→ **Aim A**: According to the article on class arbitration, in which issue of the Metropolitan Corporate Counsel will Part II appear?
→ **Aim B**: Please write the next part of the article on class arbitration, picking up after its final sentence.

Recent years have witnessed significant developments in the law on these issues, including: (i) the American Arbitration Association's ("AAA"), and other organizations' promulgation of class arbitration rules; (ii) scores of AAA awards concluding that class proceedings can be pursued under otherwise silent arbitration agreements; and (iii) the successes and failures of arbitration clauses that prohibit class arbitration. Practitioners and clients alike should be attentive to new legal developments in class arbitration, since they may unwittingly find themselves susceptible to class arbitration proceedings.

Part I of this two-part article examines Bazzle's role in changing the class arbitration landscape, the conduct of class proceedings under the AAA's rules, the rise of class arbitration since Bazzle, and its pitfalls. Part II of the article (to be published in the September, 2007 issue of the Metropolitan Corporate Counsel) examines possible means for clients to avoid the pitfalls of class arbitration.

→ **Dataset entries**:
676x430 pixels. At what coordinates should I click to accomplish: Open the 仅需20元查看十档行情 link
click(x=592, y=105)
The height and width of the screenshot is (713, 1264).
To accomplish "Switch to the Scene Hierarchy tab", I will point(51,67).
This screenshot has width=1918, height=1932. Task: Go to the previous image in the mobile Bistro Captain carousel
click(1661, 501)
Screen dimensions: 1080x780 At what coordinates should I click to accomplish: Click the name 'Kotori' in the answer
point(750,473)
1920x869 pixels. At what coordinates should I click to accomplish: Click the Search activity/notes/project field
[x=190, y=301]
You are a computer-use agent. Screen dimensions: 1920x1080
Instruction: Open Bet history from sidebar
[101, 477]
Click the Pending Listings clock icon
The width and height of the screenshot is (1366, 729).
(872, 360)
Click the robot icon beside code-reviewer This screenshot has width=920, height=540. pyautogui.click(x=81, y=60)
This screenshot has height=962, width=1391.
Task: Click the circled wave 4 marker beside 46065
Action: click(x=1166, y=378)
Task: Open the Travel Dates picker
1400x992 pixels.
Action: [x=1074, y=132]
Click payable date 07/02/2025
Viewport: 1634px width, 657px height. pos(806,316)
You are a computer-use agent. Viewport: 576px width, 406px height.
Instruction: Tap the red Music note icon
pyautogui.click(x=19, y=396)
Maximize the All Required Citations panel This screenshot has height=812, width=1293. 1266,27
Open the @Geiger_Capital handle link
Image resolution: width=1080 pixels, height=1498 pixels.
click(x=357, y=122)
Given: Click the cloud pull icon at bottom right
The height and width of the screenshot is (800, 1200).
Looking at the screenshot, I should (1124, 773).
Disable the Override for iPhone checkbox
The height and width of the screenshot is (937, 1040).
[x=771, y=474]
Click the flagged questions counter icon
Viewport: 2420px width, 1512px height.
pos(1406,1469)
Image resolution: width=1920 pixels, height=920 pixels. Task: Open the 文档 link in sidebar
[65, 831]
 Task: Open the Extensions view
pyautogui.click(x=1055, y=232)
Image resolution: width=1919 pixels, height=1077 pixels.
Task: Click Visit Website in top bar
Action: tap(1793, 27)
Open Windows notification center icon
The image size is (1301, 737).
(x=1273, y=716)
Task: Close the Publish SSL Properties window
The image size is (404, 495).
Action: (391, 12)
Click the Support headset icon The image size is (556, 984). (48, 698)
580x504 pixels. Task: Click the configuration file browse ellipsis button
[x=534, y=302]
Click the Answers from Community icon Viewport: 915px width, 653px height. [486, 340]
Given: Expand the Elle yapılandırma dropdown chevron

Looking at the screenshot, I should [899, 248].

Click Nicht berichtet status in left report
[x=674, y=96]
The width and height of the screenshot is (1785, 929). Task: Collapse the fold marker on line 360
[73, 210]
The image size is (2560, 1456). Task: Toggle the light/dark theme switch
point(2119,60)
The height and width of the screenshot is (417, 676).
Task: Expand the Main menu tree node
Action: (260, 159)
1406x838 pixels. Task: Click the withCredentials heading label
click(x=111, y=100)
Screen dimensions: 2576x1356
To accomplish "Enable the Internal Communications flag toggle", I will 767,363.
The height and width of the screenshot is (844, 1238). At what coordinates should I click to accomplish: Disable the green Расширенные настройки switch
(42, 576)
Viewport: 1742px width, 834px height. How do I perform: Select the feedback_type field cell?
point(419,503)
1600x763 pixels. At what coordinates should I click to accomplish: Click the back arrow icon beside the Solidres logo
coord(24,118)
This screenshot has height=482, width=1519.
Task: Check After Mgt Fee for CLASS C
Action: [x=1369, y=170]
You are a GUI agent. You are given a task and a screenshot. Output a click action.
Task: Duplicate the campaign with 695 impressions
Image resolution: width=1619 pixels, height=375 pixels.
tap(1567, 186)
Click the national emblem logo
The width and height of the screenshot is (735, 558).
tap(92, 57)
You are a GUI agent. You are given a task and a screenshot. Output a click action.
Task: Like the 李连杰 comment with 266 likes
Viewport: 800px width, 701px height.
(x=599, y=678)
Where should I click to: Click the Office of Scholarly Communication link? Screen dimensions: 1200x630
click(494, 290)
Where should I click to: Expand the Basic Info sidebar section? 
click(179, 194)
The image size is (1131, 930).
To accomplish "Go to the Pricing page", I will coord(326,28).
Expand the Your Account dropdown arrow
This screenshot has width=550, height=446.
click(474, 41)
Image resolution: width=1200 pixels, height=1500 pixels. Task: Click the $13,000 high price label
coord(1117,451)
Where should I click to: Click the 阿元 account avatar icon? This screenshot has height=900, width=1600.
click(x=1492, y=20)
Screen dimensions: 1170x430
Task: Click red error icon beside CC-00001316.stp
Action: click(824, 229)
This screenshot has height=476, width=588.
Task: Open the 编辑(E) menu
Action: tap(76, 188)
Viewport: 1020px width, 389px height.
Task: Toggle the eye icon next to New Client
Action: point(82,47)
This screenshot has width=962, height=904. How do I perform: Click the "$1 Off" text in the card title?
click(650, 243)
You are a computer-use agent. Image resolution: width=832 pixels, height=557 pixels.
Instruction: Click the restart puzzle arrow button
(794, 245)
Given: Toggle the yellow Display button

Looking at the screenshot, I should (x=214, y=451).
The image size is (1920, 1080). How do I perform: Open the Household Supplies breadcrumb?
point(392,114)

→ **Result A**: The September 2007 issue.

→ **Result B**:
The Effect of Bazzle on the Law Concerning Class Arbitration

Before Bazzle, it was well-established that federal courts were vested with the authority to resolve "gateway" substantive arbitrability questions, including: (i) the scope of the arbitration agreement; (ii) whether the agreement is revocable at law or in equity; and (iii) where there is a federal statutory claim involved, whether Congress has clearly expressed intent that the claim not be arbitrated.1 Questions concerning procedural prerequisites to arbitration, such as time limits, laches, estoppel, notice and other conditions precedent to an obligation to arbitrate, were left for arbitrators to resolve.2

Whether class arbitration proceedings were permissible under a given arbitration clause was viewed by federal courts as a substantive arbitrability decision that they would routinely resolve as a matter of determining the appropriate scope of the arbitration agreement.3 Prior to Bazzle, the Courts of Appeals for the Second,4 Third,5 Fourth,6 Fifth,7 Sixth,8 Seventh,9 Eighth,10 Ninth,11 and Eleventh Circuits,12 had determined that class or consolidated arbitration of claims was improper where the arbitration agreement was silent as to the permissibility of such proceedings.13 Federal courts were generally unwilling to compel class or consolidated arbitration proceedings barring an express provision permitting such proceedings or the parties' mutual consent based upon simple reasoning:14 since courts were obligated to enforce contracts "according to their terms,"15 they lacked the authority to read into otherwise silent agreements terms permitting class or consolidated proceedings.16

Bazzle represented a stark departure from this approach. The issue presented in Bazzle was whether, absent an express provision in an arbitration agreement providing for class arbitration, a state court or arbitrator could compel class arbitration of state law claims. Rather than squarely address the issue, a plurality of the Court held that arbitrators, and not courts, should determine whether class arbitration is permissible under an otherwise silent arbitration clause.17 The plurality determined this was not a question of substantive arbitrability, since it embraced only the "kind of arbitration proceeding."18 Bazzle did not decide the larger issue of whether silence in an arbitration clause may be interpreted to permit class arbitration, evidenced by the Court's decision to vacate the judgment of the South Carolina Supreme Court permitting class arbitration and remand the case so that the question could be resolved in arbitration.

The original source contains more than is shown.